In 2022, over 650,000 pounds of drugs were seized at the U.S.-Mexico border

ROANOKE, Va. – It’s a concern among many.

Drugs making their way through the U.S.-Mexico border into our communities in Southwest and Central Virginia.

10 News spoke with United States District Attorney for the Western District of Virginia, Chris Kavanaugh about what his office sees when dealing with drug cases.

“We are seeing so much of the narcotics that are in our community, originate in Mexico and are from the cartels in Mexico,” he said.

In the last year, Kavanaugh said his office has prosecuted 37% more drug related cases.

They’ve also noticed other changes in trends.

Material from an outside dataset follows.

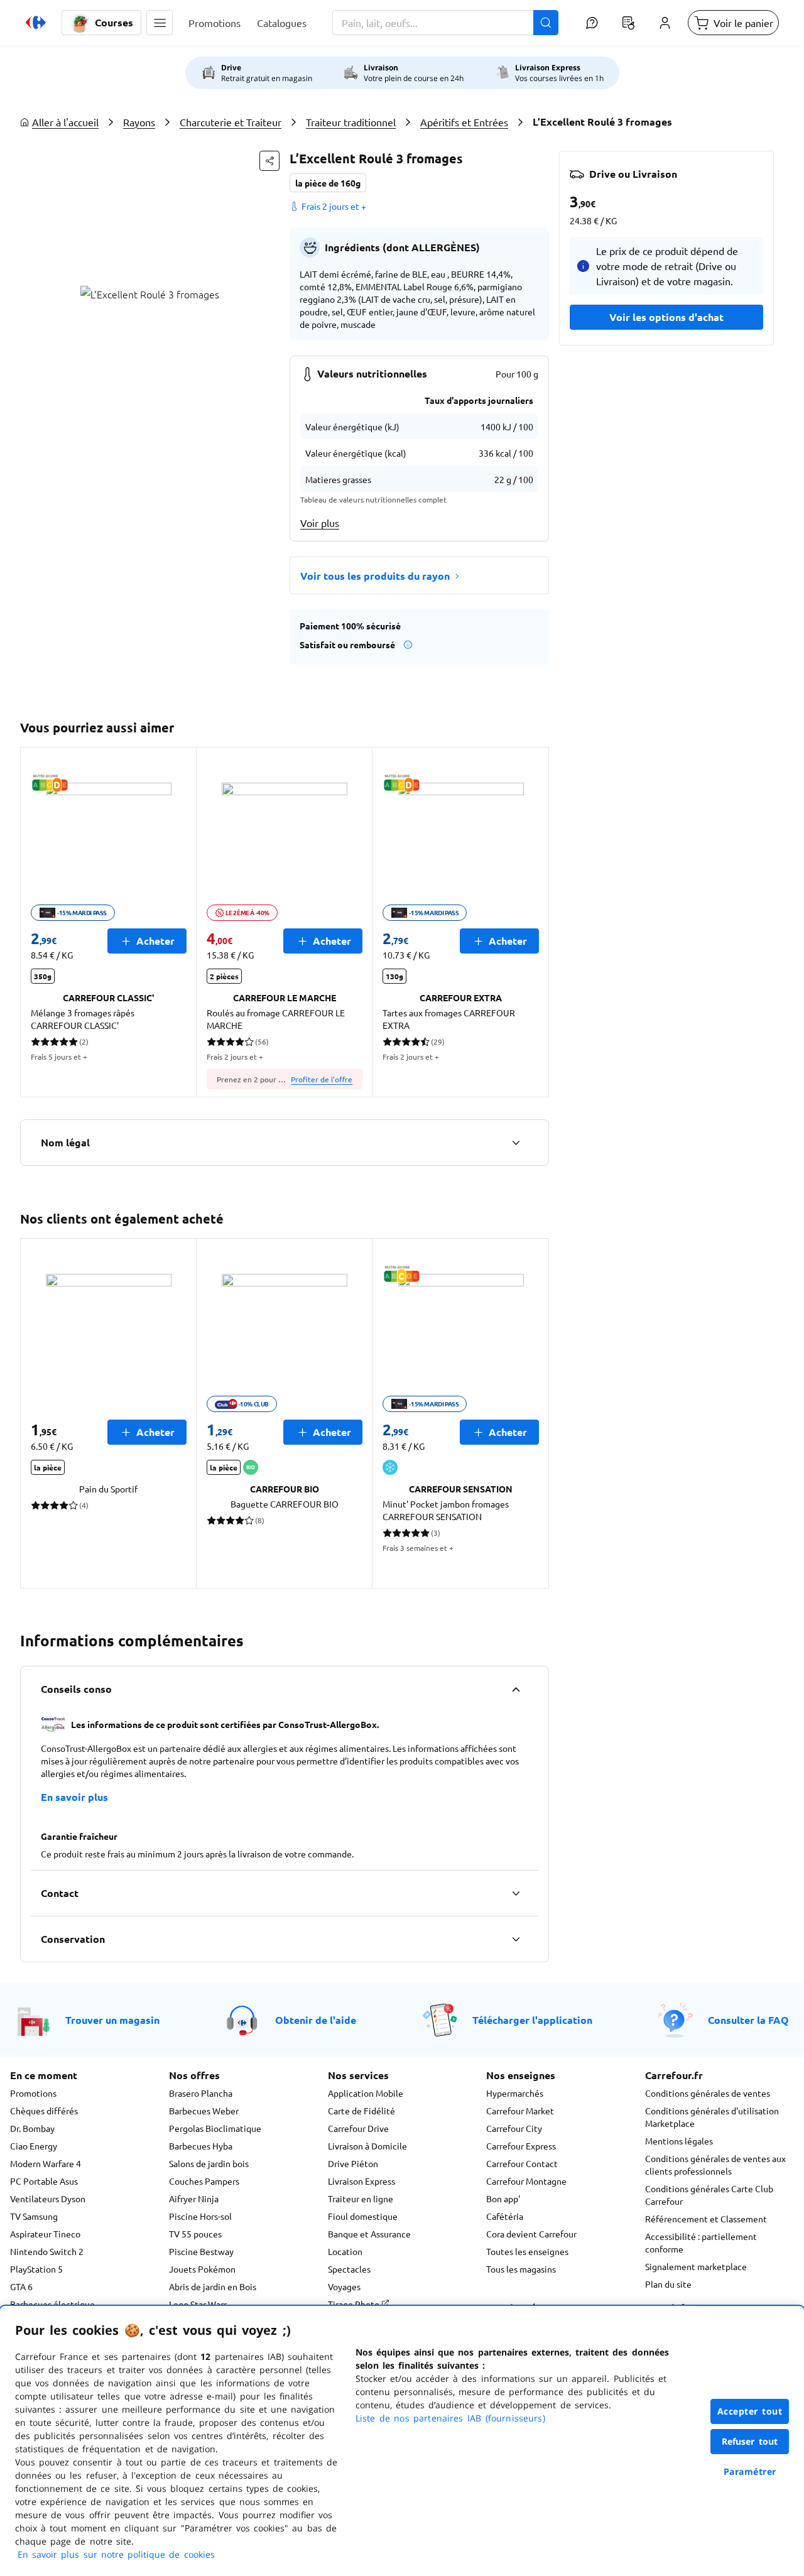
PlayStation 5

“I think 10 or 15 years ago we saw a lot more powder cocaine and crack cocaine, now we are seeing fentanyl and meth be the lion’s share of the work that we are doing,” Kavanaugh said.

According to U.S. Customs and Border Protection, in 2022, over 650,000 pounds of drugs were seized at the U.S.-Mexico border.

Out of those drugs collected, over 25% was methamphetamine. 23% was marijuana.

Another problem our region is seeing is the rise in fentanyl, which officials said is often mixed with other dugs, sometimes unknowingly.

“We are seeing fentanyl in so many different types of narcotics whether it pressed pills, cocaine, methamphetamine it’s finding itself everywhere,” Kavanaugh said.

The rise in fentanyl and overdoses is why organizations like New River Valley Community Services and Rockbridge Area Prevention Coalition offer resources to those suffering from addiction.

They also try and educate people about addiction and provide free naloxone training, the overdose reversing nasal spray.

“I think we need to recognize this issue as a public health concern. It is a crisis that affects us all in some way either directly or indirectly and we need to be more open minded to help people who struggle with additions,” Mike Wade, the Coordinator of Community Wellness at New River Valley Community Services, said.